I giornali e le tv cominciano a parlare di questa ragazza che lotta contro una realtà indesiderata.
La seconda partecipazione è alla maratona di Milano e questa volta il risultato migliora: taglia il traguardo terz’ultima. Non appena supera il palco della giuria è circondata da fotografi e cronisti.
A questo punto alza l’asticella e si prefigge il traguardo dei 10 chilometri, una distanza impegnativa anche per un atleta allenato per bene. Lei essendo “capatosta” non si spaventa.
Visto il costo impegnativo dell’esoscheletro di fabbricazione israeliana, circa 60mila euro, l’azienda costruttrice glielo concede in comodato d’uso.
Su internet scopre che un ragazzo israeliano, Radi Kauf, ha stabilito il record mondiale percorrendo, ad ottobre 2013, 10 chilometri e mezzo in 5 ore, 11 minuti e 7 secondi. Radi Kauf è anche il testimonial dell’esoscheletro che utilizza e che pesa oltre 15 chilogrammi.
La tecnologia anche in questo campo da una mano consistente e un’azienda americana, la Ekso, costruisce un apparecchio che pesa poco più della metà, però il costo triplica e va a 180mila euro.
Oramai si è messo in moto una organizzazione di primissimo livello e tutti d’accordo decidono di tentare di stabilire un nuovo record mondiale.
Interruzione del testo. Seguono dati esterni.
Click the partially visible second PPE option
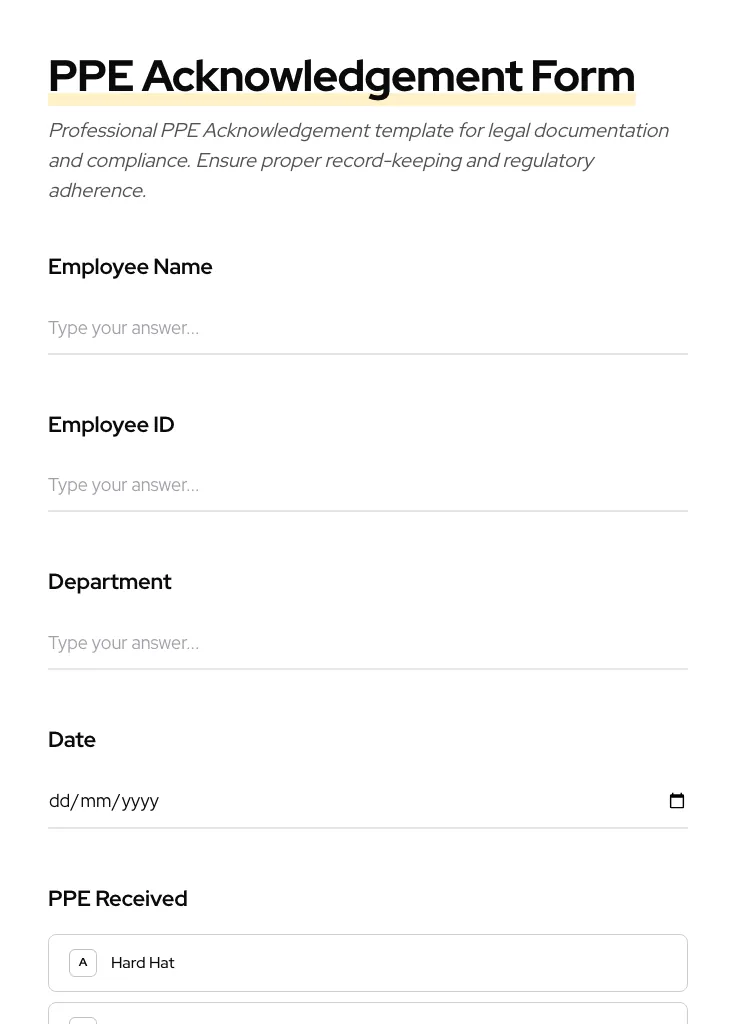 click(368, 1018)
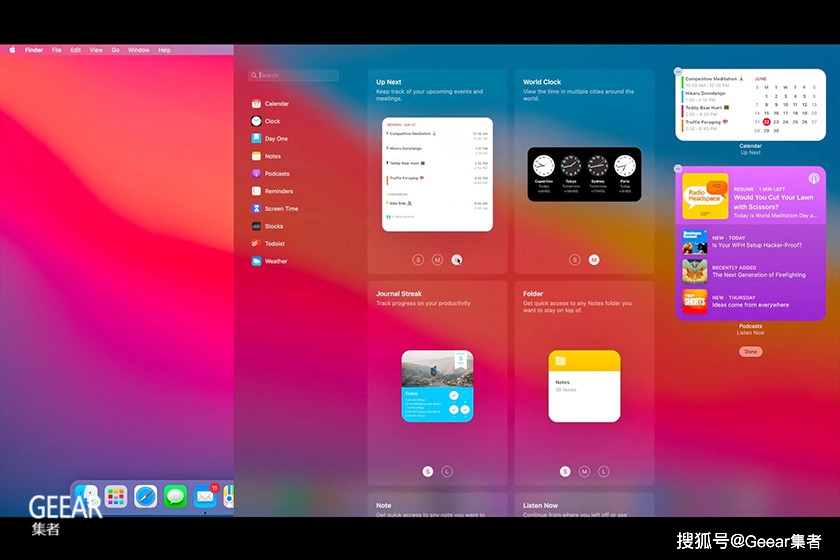This screenshot has height=560, width=840.
Task: Add the Notes Folder widget preview
Action: click(584, 384)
Manuela per quattro ore al mattino e cinque giorni alla settimana è in palestra e potendo contare su Villa Beretta, il Dipartimento di Scienze Biomediche e Neuromotorie dell’Università di Bologna, il Dipartimento di Scienze per la Qualità della Vita dell’Università di Bologna, il Centro Universitario Sportivo Record di Bologna, l’Emac di Genova, l’Università di Rimini, il Comune di Rimini ed il patrocinio di Rimini Wellness sabato 4 giugno camminando sulla pista ciclabile del lungomare riminese percorre 15 chilometri in 7 ore e 33 minuti. Record mondiale. Applausi.
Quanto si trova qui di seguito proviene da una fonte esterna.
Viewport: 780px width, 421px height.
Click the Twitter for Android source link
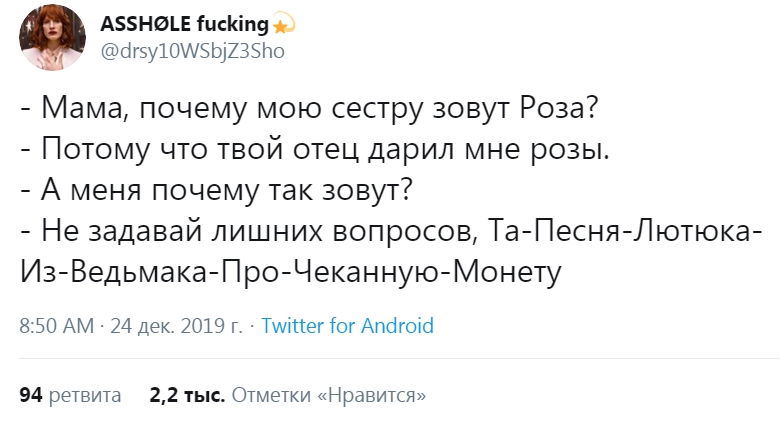[x=347, y=325]
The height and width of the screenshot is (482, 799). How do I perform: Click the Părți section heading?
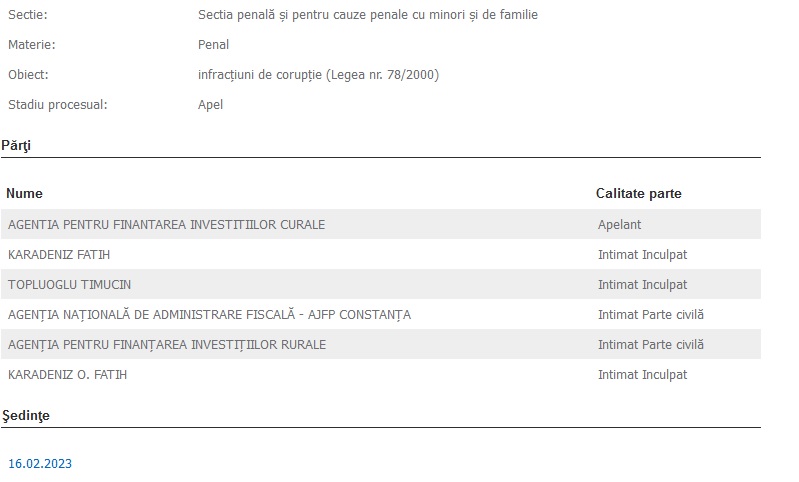click(x=16, y=145)
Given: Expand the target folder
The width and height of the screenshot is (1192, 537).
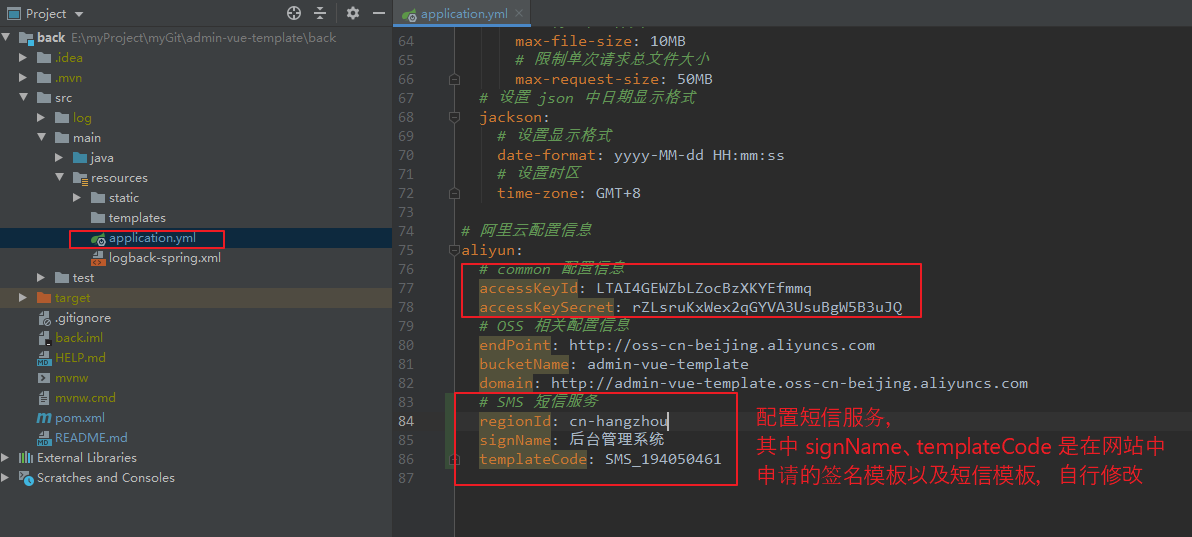Looking at the screenshot, I should point(23,297).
Spenti i riflettori torna alla normalità. Normalità che per Manuela significa studio e lavoro.
Mancano tre esami per divenire dottoressa in Veterinaria e per Natale la laurea dovrebbe essere in cassaforte.
Il lavoro glielo hanno confezionato su misura. Due amiche conterranee, le gemelle Nunzia e Santa Vannuccini, insieme al ragazzo di Santa, il fiammingo Jascha Blume, decidono di aprire nel centro di Bologna L’Altro Spazio, un locale dove all’interno lavorano ragazzi e ragazze che meritano encomi e diplomi.
Dietro il banco, costruito su misura per lei, vi è Manuela e la sua carrozzina, in cucina e in sala degli ottimi abili disabili che prima o poi vedremo nelle varie guide gastronomiche e di esercizi pubblici.
Michele Lessona fosse vissuto ai tempi nostri e avesse conosciuto Manuela Migliaccio molto probabilmente nel suo volume “Volere è potere” avrebbe scritto diverse pagine riguardante la bella partenopea dagli occhi verdi ed avrebbe preso spunto per delle considerazioni di entusiasmo.
E l’amore?
“È un problema che non mi sono mai posta, i ragazzi non mi sono mai mancati ed ho sempre adempiuto ai desideri e ai piaceri di coppia, ieri, oggi e di sicuro anche domani”.
Schietta, pronta e volitiva, una tempra che neppure le panzer division sarebbero state in grado di piegare. Che desiderare di più dalla vita?